Anyway, I read The Book Of Joe for book club. I was pleasantly surprised. I really like the voice of Joe, the main character. Here’s the premise: Something really ugly happened to one of his friends his senior year in high school. After graduation, Joe left town and hasn’t been back for 17 years. In the interval, he wrote a “novel” about the incident and took some poetic license with the facts. Apparently, this rubbed some people at home the wrong way. He goes back to town when his father suffers a stroke and has to deal with the town’s anger.
Joe sounds like a grown-up Holden Caulfield with a snappier withering remark gene. He is hilarious.
There were a couple of items that seemed like they were ripped straight from other media. For example, at one point, someone says someone else was toilet trained at gun point. This would be a line from Rennaissance Man with Danny Devito and Gregory Hines (sigh). In another scene, high-school-Joe and his friend Wayne break into the high school and climb out on the roof to smoke cigarettes. Now, only I would know this, but in an episode of the first season of 21 Jumpstreet, Johnny Depp (sigh) and another kid break into the high school and climb onto the roof to smoke cigarettes. Maybe this is coincidence. Who knows. Just thought it was interesting.
The ending seemed unfinished. It seemed like there was more to the story, but either a) there was a page limit or b) there is a sequel. It just sort of stopped. Unfinished business and all that. I will be very unhappy if there isn’t a sequel. I really liked this one and I want to know how it really ends.
Love this! Go to Google and type in “(your name) Needs”. These are the highlights of my results.
1. Adrienne needs a jobby! (done that)
2. Adrienne needs to go! (not immediately, but thanks)
3. Adrienne needs to sing louder. (this is one I don’t get too often)
4. Adrienne NEEDS to get a life. (Ha!)
5. Adrienne needs new boots. (so prophetic)
If for no other reason than that I get to overhear conversations like this one:
Little Kid at the reference computer: What’s the title of Mother Goose?
Her friend: Mother Goose.
Little Kid: Yeah, what’s the title?
Friend: That is the title.
Little Kid: No, the real title.
I’m really going to like this job.
You know how I always say I can only read one book at a time? And if I’m reading more than one, it’s a sign that there is stress in my life? I think I’m in a fair way to have a stroke.
I am currently reading:
St. Augustine’s Confessions
The Way We Live Now – Anthony Trollope
a biography of Anthony Trollope
Black Lamb and Grey Falcon – Rebecca West
In Fact: Essays of Writers and Writing – Thomas Mallon
Blink – Malcolm Gladwell
A Light in the Window – Jan Karon
Pride and Prejudice – Jane Austen
That last one is a comfort book. I read it when I’m stressed out. Yikes!

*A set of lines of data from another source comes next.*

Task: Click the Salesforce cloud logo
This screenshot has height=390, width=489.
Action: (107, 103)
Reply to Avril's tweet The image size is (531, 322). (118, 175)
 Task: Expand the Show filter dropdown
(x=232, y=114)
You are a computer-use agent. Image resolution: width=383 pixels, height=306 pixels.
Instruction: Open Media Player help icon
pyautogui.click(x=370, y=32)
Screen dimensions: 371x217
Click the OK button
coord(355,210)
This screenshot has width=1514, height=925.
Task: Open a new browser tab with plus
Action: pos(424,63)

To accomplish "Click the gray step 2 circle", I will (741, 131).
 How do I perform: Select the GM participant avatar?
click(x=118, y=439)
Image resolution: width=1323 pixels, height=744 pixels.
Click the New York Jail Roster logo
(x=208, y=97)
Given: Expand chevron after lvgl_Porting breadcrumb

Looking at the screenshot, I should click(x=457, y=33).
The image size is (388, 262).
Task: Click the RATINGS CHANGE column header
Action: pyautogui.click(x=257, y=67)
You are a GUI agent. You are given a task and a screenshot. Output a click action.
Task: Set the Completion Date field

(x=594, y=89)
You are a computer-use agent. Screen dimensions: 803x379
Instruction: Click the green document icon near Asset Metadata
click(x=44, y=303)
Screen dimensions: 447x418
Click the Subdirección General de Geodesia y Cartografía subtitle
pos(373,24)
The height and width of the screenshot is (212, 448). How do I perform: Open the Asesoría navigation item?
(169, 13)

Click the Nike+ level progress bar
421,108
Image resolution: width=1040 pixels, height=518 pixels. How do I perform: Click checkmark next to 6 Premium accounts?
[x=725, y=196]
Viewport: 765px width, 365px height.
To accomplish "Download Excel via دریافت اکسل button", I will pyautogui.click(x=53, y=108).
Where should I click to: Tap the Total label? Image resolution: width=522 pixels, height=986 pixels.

In other (possibly related) news. My dancers at the church are dancing in 2 weeks. I went to rehearsal tonight really nervous about how they would do, but with some concentrated repetition, they got the kinks worked out, and I think we’ll do fine.
Also, I myself am dancing in church next Sunday. It’s just some choreography to a call and response Lord’s Prayer, but I don’t get many opportunities to perform at my church. I’m just the behind-the-scenes gal for the teen dancers.
Hmmm. Perhaps herein lies the source of my stress?